Continue the forum post below on reading and writing hdfs/gs/s3 files from Python, picking up right after its final line.

§ **Selected excerpt**:
>> Begin

Read from and write to hdfs/gs/s3 from Python

#1

This is a feature that will make life much easier for many of you struggling to wrangle data from Python to Google buckets or Amazon S3. It comes in the form of three utility methods in the hail module:

These methods can be used to read from, write to, and copy data on/off any file system Hail can see in its Spark-y methods. hadoop_write and hadoop_read open file handles that extend the Python standard IO interface, but pass data through the JVM and the Hadoop filesystem API under the hood. Here are some examples from the docs:

with hadoop_read('gs://my-bucket/notes.txt') as f:
    for line in f:
        print(line.strip())
with hadoop_write('gs://my-bucket/notes.txt') as f:
    f.write('result1: %s\n' % result1)

>> End

§ **Given material**:
>> Begin

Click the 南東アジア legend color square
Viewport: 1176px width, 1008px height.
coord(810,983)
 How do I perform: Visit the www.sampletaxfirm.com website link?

>> End

§ **Answer to this exercise**:
    f.write('result2: %s\n' % result2)
hadoop_copy('gs://hail-common/LCR.interval_list', 
            'file:///mnt/data/LCR.interval_list')
0 Likes

#2

In 0.2, hadoop_read and hadoop_write have been consolidated into hadoop_open:

with hadoop_open('gs://my-bucket/notes.txt', 'r') as f:
    for line in f:
        print(line.strip())
with hadoop_open('gs://my-bucket/notes.txt', 'w') as f:
    f.write('result1: %s\n' % result1)
    f.write('result2: %s\n' % result2)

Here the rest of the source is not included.